Today, Chris is part of the Best Buy Health leadership team, helping to develop its virtual care strategy while also leading Current Heath’s operations. Earlier this year, Current Health inked a partnership with Atrium Health, one of the biggest health systems in the country, to  develop “new hospital-at-home offerings that will enhance the patient experience of receiving hospital-level care in the home,” according to a press release.

Chris offers some final advice to future developers and entrepreneurs. “It’s just one step after the other, and constantly listening to the market,” he shares, highlighting the importance of nurturing client relationships. 

“The only reason we are successful is because we have prioritized relationships with our clients at every possible time,” Chris adds. “That partnership, the focus on building those relationships, I think is critically important for founders.”

This conversation was captured at the 2023 ViVE Conference in Nashville, TN. Stay tuned for more exciting interviews from the event.

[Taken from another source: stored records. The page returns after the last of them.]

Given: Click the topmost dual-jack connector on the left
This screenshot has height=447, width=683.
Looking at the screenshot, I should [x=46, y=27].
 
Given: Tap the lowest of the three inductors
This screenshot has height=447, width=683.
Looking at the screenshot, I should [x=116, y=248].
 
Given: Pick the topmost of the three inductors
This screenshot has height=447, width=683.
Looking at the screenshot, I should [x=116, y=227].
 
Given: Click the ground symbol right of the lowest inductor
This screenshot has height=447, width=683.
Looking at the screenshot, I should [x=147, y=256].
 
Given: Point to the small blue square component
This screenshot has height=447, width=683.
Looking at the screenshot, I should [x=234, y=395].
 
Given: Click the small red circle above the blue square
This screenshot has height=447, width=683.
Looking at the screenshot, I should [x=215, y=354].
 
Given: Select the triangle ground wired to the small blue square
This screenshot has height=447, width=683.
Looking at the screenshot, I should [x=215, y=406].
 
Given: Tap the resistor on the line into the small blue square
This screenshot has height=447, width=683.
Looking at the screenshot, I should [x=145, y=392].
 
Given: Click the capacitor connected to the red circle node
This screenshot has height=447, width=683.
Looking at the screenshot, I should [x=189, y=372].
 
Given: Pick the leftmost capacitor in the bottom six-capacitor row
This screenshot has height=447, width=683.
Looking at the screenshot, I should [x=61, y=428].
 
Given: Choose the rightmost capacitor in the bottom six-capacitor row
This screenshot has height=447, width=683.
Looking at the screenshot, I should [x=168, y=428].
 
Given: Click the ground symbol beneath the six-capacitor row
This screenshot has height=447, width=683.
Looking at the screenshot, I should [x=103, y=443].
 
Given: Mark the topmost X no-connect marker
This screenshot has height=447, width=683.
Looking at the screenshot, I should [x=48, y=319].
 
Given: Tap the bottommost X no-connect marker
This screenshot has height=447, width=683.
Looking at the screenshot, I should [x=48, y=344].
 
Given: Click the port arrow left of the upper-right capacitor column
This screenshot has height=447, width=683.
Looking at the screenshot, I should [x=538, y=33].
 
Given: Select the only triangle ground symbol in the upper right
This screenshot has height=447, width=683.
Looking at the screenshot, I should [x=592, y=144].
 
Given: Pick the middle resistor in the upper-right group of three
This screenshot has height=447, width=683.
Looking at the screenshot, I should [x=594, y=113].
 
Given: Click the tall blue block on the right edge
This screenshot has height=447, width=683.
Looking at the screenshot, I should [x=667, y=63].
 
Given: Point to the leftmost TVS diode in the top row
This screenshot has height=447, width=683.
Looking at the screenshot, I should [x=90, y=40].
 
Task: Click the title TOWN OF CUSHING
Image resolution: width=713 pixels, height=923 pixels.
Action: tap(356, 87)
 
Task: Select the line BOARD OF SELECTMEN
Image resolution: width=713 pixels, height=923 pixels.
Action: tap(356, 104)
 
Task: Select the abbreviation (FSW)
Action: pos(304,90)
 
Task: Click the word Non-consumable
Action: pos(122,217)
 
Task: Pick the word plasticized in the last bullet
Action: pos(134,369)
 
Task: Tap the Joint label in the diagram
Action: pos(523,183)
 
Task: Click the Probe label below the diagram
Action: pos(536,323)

About Chris McGhee: Christopher McGhee started Current Health in 2015 as a medical student, ultimately leaving at the end of his third year with the belief that technology could have a more profound impact on how care is delivered at scale. Since then, Chris has led the company through many major milestones, including the platform’s FDA clearance in 2019, 3,000% revenue growth in 2020, and growing the team to 150 employees across the U.S. and U.K. in 2021.  Under Chris’ leadership, the company raised over $70M in capital before being acquired by Best Buy Health in October 2021. Today, Chris sits on the Best Buy Health leadership team helping to develop its virtual care strategy while also leading operations for the Current Health business.